## [Problem to work on]
Go through the records below and copy out every line that contains the word "will".

[Saved entries]
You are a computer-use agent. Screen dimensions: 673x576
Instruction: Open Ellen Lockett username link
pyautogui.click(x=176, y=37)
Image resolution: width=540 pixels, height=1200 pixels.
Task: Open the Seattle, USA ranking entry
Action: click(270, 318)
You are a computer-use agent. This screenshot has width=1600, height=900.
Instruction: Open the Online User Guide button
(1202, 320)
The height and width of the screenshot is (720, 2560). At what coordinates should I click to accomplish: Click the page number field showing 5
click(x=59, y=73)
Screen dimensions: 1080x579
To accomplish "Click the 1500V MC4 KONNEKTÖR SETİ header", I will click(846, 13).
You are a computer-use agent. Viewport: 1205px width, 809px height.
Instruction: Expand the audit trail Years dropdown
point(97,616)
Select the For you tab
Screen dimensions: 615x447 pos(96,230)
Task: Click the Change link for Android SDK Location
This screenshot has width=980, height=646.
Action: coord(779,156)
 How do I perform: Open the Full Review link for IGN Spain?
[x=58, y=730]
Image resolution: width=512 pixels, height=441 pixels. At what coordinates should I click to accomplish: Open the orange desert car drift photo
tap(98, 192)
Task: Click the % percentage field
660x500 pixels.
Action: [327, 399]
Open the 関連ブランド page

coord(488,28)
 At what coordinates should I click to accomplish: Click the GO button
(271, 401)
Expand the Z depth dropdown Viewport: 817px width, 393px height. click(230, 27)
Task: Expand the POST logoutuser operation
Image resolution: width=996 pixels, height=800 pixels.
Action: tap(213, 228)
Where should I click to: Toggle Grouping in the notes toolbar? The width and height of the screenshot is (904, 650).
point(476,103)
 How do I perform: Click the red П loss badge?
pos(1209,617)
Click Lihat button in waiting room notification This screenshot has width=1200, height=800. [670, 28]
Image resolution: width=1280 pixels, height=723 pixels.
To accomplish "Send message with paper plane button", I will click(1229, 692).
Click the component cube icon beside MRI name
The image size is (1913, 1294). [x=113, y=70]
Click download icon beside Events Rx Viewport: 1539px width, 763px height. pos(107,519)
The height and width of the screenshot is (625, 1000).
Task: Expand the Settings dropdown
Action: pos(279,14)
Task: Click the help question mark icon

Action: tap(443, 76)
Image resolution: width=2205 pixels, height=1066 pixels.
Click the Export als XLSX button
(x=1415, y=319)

## [Answer to the exercise]
To accomplish "Click the 1500V MC4 KONNEKTÖR SETİ header", I will click(846, 13).
To accomplish "Send message with paper plane button", I will click(1229, 692).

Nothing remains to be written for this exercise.